Written request 1: In the records, take everything from the line containing "You are a computer-use agent." down to the line containing "Instruction: Click the $83.96 cost value" and write those lines out again with "cost value" changed to "price figure". Leave everything else in them as it is, and give only those lines.

..............................

Tag Archives: Dick Parsons

Whispering in de Blasio’s Ear: Running a City Versus Winning an Election: Who is Advising the Mayor Presumptive?

The day after Bill Thompson conceded the folks who ran de Blasio’s campaign packed up their laptops and moved on to the next race. They earned their fees.

600,000 Democratic voters selected a mayor for eight million New Yorkers, the de Blasio team knew how to push the right buttons. The TV commercial featuring his son’s Afro, the constant drumbeat on “stop-and-frisk,” the “tale of two cities” scenario carried the day for the 270,000 voters, the 40.3% who “elected” Bill de Blasio.

With a forty point bulge in the polls Bill de Blasio will be swept to victory on November 5th – his opponent’s chance of winning is about the same as the Mets winning the World Series and the Jets winning the Super Bowl.

The team that won the election is not the team who will run the city and the mayor presumptive is faced with a pre-election dilemma. How does he go about assembling a team that can satisfy his campaign promises? How does he address the long line at the Gracie Mansion door wanting to be paid back for their support?

Bill has to be careful; friends he trusts may not be giving him the professional advice he needs.

In the Carter administration I was having lunch with a “mover and shaker,” a partner in an important law firm that had guided national policy on a wide range of issues – he was bemoaning the selection of Carter’s fellow Georgians as his inner circle.

..............................

Written request 2: Reproduce the piece on who is advising de Blasio in full, word for word.

Dataset excerpts:
..............................

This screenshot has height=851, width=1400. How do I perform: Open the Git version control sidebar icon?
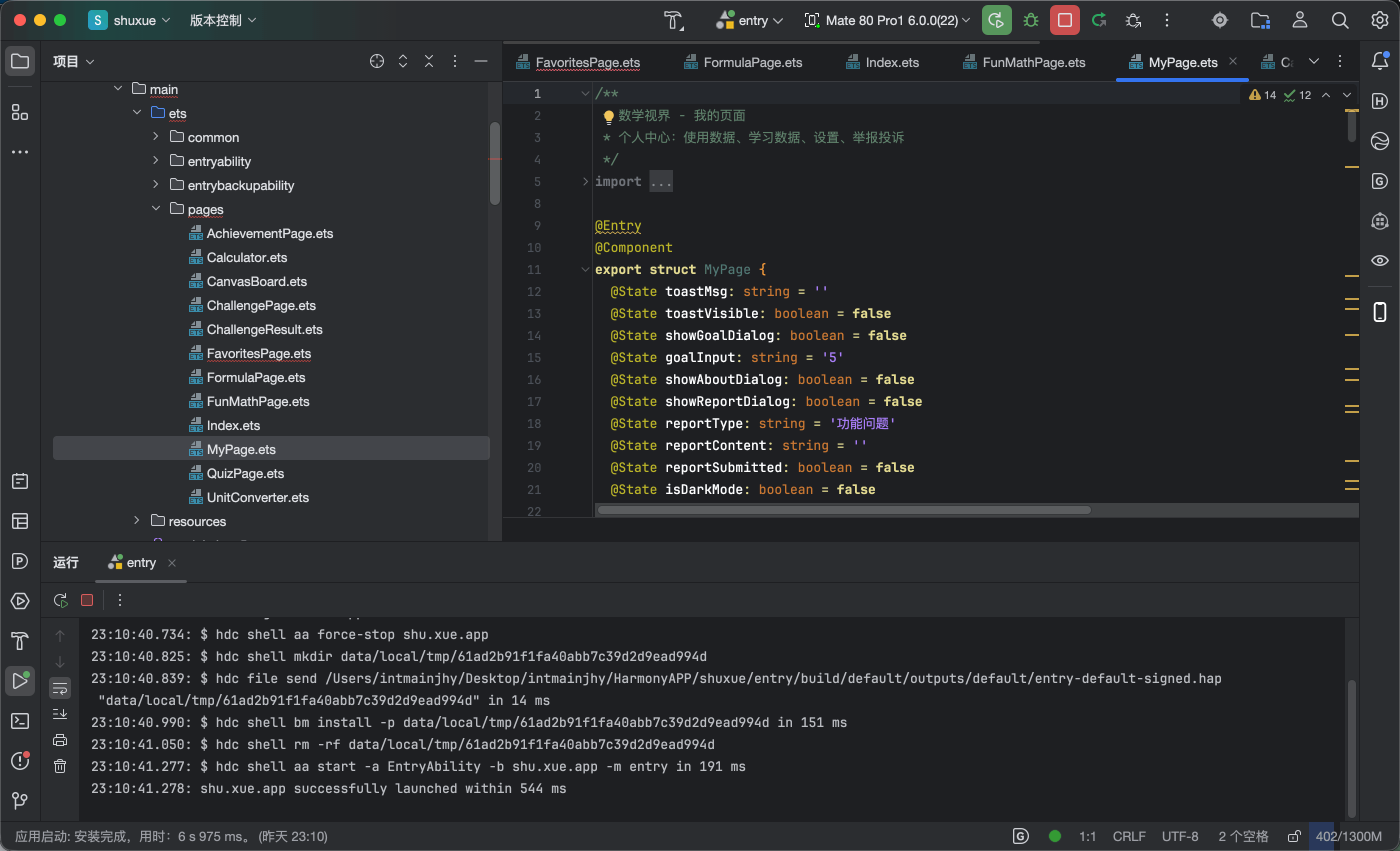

..............................

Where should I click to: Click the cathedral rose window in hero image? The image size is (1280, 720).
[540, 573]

..............................

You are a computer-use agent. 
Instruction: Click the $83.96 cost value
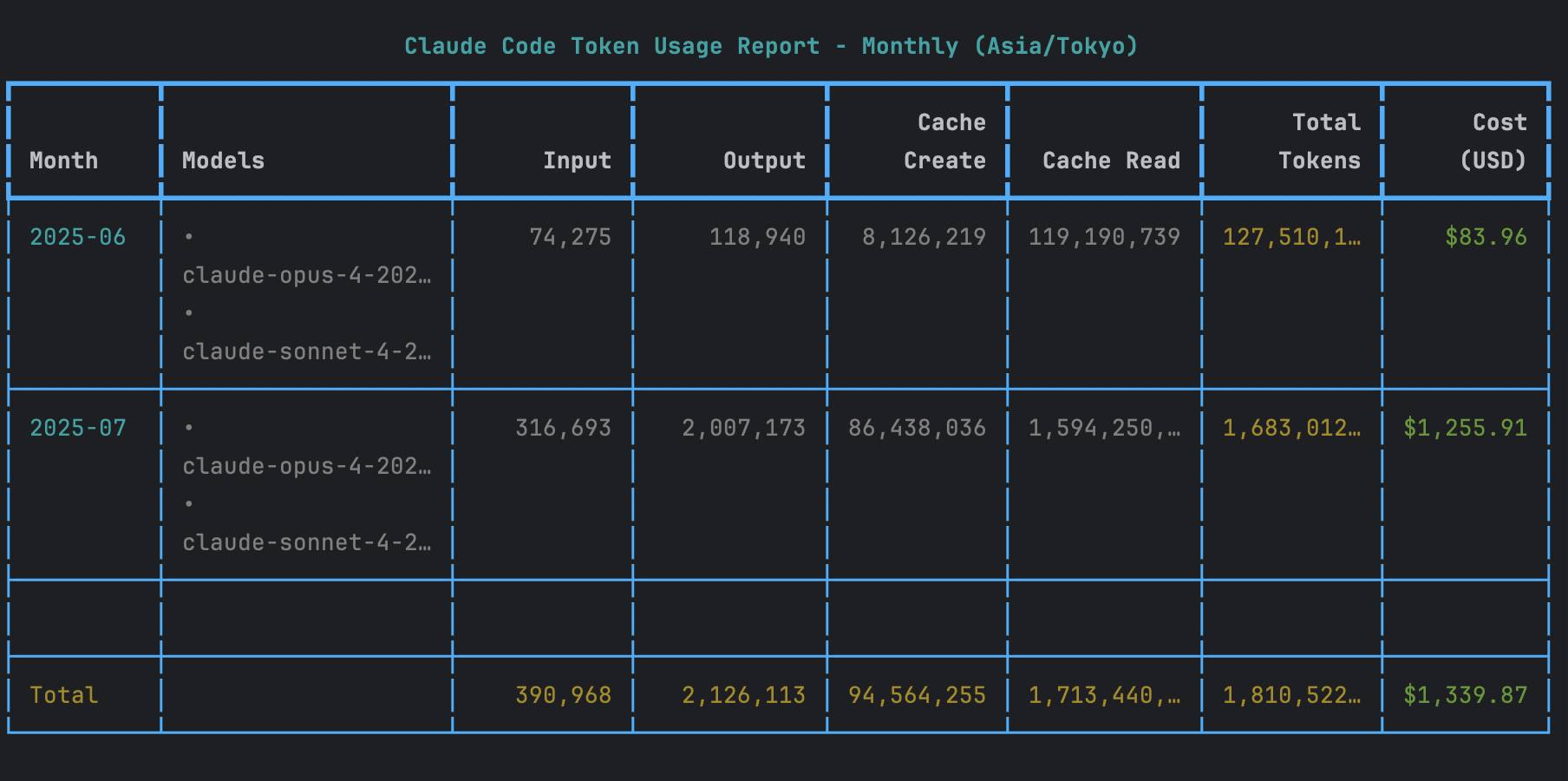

..............................

Correct result 1:
You are a computer-use agent. 
Instruction: Click the $83.96 price figure

Correct result 2:
Tag Archives: Dick Parsons

Whispering in de Blasio’s Ear: Running a City Versus Winning an Election: Who is Advising the Mayor Presumptive?

The day after Bill Thompson conceded the folks who ran de Blasio’s campaign packed up their laptops and moved on to the next race. They earned their fees.

600,000 Democratic voters selected a mayor for eight million New Yorkers, the de Blasio team knew how to push the right buttons. The TV commercial featuring his son’s Afro, the constant drumbeat on “stop-and-frisk,” the “tale of two cities” scenario carried the day for the 270,000 voters, the 40.3% who “elected” Bill de Blasio.

With a forty point bulge in the polls Bill de Blasio will be swept to victory on November 5th – his opponent’s chance of winning is about the same as the Mets winning the World Series and the Jets winning the Super Bowl.

The team that won the election is not the team who will run the city and the mayor presumptive is faced with a pre-election dilemma. How does he go about assembling a team that can satisfy his campaign promises? How does he address the long line at the Gracie Mansion door wanting to be paid back for their support?

Bill has to be careful; friends he trusts may not be giving him the professional advice he needs.

In the Carter administration I was having lunch with a “mover and shaker,” a partner in an important law firm that had guided national policy on a wide range of issues – he was bemoaning the selection of Carter’s fellow Georgians as his inner circle.